▶ _EXERCISE INSTRUCTIONS_: What you give back should be exactly the opening lines of the data, ending with the line that contains "12 SEPT (26, 1402)" and including it.

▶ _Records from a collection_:
*-*-*

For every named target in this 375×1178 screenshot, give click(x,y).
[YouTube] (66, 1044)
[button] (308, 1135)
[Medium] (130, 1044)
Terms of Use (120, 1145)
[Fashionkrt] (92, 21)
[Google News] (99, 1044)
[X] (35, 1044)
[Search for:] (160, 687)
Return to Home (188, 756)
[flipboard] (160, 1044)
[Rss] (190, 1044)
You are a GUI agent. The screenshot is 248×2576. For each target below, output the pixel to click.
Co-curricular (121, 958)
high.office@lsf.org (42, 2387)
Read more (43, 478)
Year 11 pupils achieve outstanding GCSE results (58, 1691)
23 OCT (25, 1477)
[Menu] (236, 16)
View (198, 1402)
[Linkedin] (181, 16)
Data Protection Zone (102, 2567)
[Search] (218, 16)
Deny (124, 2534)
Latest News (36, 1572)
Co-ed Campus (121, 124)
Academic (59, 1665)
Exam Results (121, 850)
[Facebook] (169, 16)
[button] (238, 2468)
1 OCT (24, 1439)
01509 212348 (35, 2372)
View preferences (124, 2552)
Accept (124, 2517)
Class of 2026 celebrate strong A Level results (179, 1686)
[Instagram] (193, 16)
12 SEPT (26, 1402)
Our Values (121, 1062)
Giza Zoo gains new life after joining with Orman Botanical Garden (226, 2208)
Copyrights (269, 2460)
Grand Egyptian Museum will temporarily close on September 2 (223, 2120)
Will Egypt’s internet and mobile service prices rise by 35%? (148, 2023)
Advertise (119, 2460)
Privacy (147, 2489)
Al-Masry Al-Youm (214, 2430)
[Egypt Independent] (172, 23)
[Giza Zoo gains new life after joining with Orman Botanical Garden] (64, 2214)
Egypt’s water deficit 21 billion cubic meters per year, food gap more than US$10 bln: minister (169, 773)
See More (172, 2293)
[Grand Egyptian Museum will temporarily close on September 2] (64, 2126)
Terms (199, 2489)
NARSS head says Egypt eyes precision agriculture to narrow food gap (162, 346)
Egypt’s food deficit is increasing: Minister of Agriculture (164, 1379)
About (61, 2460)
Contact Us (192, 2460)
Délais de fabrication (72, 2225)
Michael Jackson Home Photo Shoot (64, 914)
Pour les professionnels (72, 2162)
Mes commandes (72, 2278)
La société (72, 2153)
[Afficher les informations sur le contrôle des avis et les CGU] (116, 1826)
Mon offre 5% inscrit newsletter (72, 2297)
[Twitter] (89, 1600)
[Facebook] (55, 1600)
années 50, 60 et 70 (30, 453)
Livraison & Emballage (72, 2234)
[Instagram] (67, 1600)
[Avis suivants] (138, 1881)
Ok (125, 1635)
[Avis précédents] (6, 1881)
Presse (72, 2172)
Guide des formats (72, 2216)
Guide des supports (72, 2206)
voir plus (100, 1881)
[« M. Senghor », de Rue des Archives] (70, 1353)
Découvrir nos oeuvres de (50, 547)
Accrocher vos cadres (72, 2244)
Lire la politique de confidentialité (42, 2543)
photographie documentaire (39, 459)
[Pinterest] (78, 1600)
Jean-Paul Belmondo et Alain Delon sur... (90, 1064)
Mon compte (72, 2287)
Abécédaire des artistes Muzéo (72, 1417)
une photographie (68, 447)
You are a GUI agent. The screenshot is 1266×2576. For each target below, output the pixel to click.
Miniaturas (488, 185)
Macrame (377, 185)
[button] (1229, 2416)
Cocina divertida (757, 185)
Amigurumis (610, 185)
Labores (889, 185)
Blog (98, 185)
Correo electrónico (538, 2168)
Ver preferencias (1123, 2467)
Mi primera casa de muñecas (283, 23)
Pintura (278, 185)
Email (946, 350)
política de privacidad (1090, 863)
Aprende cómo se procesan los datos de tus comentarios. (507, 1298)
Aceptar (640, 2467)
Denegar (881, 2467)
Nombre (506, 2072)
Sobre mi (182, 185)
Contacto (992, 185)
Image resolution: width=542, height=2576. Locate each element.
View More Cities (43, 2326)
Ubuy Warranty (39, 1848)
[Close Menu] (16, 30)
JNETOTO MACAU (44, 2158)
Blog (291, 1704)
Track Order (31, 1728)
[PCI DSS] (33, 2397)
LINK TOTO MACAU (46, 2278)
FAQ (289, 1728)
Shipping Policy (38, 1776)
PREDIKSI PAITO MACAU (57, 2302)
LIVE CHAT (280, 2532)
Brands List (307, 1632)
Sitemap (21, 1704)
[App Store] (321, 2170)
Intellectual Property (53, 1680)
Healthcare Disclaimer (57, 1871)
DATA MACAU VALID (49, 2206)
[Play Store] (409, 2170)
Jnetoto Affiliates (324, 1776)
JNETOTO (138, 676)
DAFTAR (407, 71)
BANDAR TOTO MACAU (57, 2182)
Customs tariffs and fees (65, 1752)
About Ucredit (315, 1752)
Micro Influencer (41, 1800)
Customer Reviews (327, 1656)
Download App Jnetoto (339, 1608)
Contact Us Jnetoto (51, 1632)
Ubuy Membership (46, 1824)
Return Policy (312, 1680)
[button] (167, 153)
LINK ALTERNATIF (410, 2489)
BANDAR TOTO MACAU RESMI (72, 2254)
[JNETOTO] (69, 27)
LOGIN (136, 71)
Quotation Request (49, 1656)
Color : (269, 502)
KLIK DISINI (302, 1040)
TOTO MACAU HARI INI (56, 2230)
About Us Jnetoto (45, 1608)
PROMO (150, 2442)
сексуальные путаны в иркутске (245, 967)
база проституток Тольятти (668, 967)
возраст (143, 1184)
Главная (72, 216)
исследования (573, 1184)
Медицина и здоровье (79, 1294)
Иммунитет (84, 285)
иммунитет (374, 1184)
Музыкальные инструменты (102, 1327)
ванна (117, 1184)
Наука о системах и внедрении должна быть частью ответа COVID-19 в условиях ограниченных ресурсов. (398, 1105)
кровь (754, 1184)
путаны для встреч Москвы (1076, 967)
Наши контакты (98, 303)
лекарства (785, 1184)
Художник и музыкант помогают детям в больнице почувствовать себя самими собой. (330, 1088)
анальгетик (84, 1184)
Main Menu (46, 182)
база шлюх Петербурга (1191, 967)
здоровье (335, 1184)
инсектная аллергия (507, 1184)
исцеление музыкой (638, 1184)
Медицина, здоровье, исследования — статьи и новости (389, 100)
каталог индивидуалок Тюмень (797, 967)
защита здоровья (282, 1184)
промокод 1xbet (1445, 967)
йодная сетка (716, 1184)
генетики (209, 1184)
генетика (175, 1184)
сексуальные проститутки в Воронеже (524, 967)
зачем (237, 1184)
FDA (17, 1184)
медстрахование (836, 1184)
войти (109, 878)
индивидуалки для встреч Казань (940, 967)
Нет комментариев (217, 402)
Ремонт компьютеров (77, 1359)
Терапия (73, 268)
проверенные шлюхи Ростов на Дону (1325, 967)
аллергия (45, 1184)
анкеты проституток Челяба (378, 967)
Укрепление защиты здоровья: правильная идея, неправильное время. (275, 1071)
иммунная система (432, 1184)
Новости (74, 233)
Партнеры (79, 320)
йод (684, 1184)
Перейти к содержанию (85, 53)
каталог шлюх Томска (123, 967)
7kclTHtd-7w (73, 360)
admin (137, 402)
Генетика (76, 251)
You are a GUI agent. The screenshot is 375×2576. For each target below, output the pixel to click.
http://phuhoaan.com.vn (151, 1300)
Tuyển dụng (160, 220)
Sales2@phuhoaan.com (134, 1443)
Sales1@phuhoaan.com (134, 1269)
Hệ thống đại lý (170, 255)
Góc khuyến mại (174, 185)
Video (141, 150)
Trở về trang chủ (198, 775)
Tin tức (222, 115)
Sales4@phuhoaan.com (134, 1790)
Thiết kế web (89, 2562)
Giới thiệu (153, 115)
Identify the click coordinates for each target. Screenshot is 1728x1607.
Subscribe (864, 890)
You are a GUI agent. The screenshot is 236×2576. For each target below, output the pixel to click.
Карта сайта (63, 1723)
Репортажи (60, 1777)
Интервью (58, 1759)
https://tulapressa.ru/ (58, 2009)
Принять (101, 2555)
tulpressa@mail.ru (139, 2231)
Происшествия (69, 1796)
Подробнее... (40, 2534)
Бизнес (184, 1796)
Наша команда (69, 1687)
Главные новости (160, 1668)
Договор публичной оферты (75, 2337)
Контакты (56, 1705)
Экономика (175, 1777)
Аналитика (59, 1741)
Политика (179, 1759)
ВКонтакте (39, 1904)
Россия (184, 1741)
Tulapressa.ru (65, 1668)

*-*-*

▶ _OUTPUT FOR THIS TASK_:
For every named target in this 375×1178 screenshot, give click(x,y).
[YouTube] (66, 1044)
[button] (308, 1135)
[Medium] (130, 1044)
Terms of Use (120, 1145)
[Fashionkrt] (92, 21)
[Google News] (99, 1044)
[X] (35, 1044)
[Search for:] (160, 687)
Return to Home (188, 756)
[flipboard] (160, 1044)
[Rss] (190, 1044)
You are a GUI agent. The screenshot is 248×2576. For each target below, output the pixel to click.
Co-curricular (121, 958)
high.office@lsf.org (42, 2387)
Read more (43, 478)
Year 11 pupils achieve outstanding GCSE results (58, 1691)
23 OCT (25, 1477)
[Menu] (236, 16)
View (198, 1402)
[Linkedin] (181, 16)
Data Protection Zone (102, 2567)
[Search] (218, 16)
Deny (124, 2534)
Latest News (36, 1572)
Co-ed Campus (121, 124)
Academic (59, 1665)
Exam Results (121, 850)
[Facebook] (169, 16)
[button] (238, 2468)
1 OCT (24, 1439)
01509 212348 (35, 2372)
View preferences (124, 2552)
Accept (124, 2517)
Class of 2026 celebrate strong A Level results (179, 1686)
[Instagram] (193, 16)
12 SEPT (26, 1402)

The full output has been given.